Saved entries

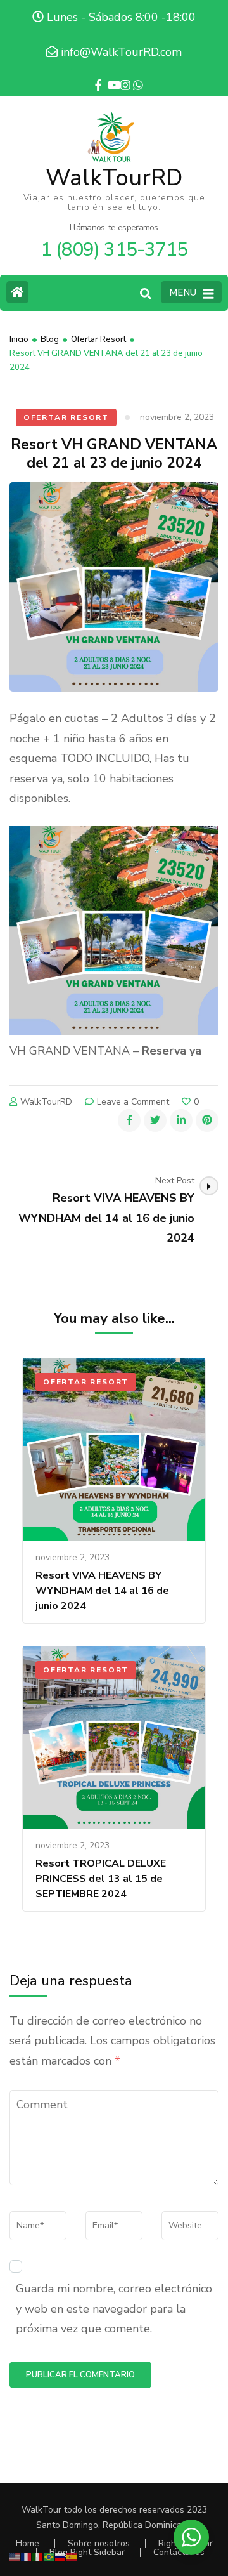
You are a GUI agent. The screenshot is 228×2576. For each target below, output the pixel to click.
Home (27, 2543)
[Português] (49, 2556)
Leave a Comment (133, 1102)
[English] (15, 2556)
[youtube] (107, 76)
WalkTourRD (114, 178)
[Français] (26, 2556)
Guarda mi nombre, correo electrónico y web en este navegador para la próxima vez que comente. (114, 2308)
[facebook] (95, 76)
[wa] (133, 76)
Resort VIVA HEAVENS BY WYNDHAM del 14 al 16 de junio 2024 (102, 1590)
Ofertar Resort (66, 417)
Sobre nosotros (99, 2543)
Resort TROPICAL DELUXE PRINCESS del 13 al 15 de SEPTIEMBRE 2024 (100, 1878)
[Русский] (60, 2556)
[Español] (72, 2556)
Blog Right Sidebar (87, 2552)
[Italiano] (38, 2556)
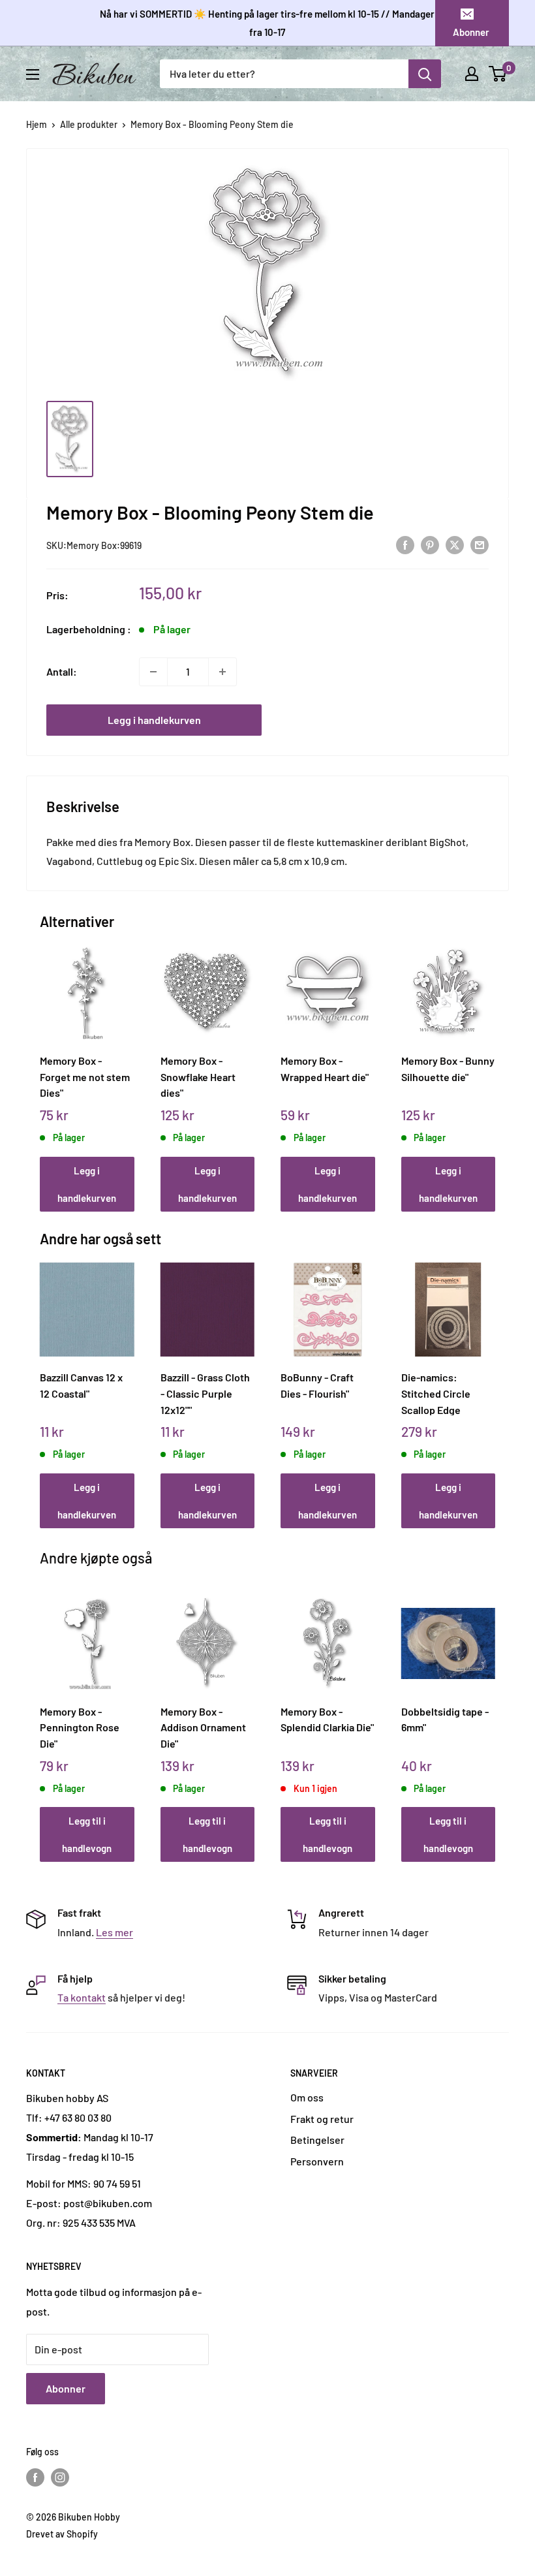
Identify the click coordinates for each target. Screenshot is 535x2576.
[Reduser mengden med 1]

What the task requires:
For this exercise, please output exactly the lines above starting at the line with "[Português] (49, 2556)" and ending at the line with "[Italiano] (38, 2556)", ends included.

Result:
[Português] (49, 2556)
Leave a Comment (133, 1102)
[English] (15, 2556)
[youtube] (107, 76)
WalkTourRD (114, 178)
[Français] (26, 2556)
Guarda mi nombre, correo electrónico y web en este navegador para la próxima vez que comente. (114, 2308)
[facebook] (95, 76)
[wa] (133, 76)
Resort VIVA HEAVENS BY WYNDHAM del 14 al 16 de junio 2024 (102, 1590)
Ofertar Resort (66, 417)
Sobre nosotros (99, 2543)
Resort TROPICAL DELUXE PRINCESS del 13 al 15 de SEPTIEMBRE 2024 (100, 1878)
[Русский] (60, 2556)
[Español] (72, 2556)
Blog Right Sidebar (87, 2552)
[Italiano] (38, 2556)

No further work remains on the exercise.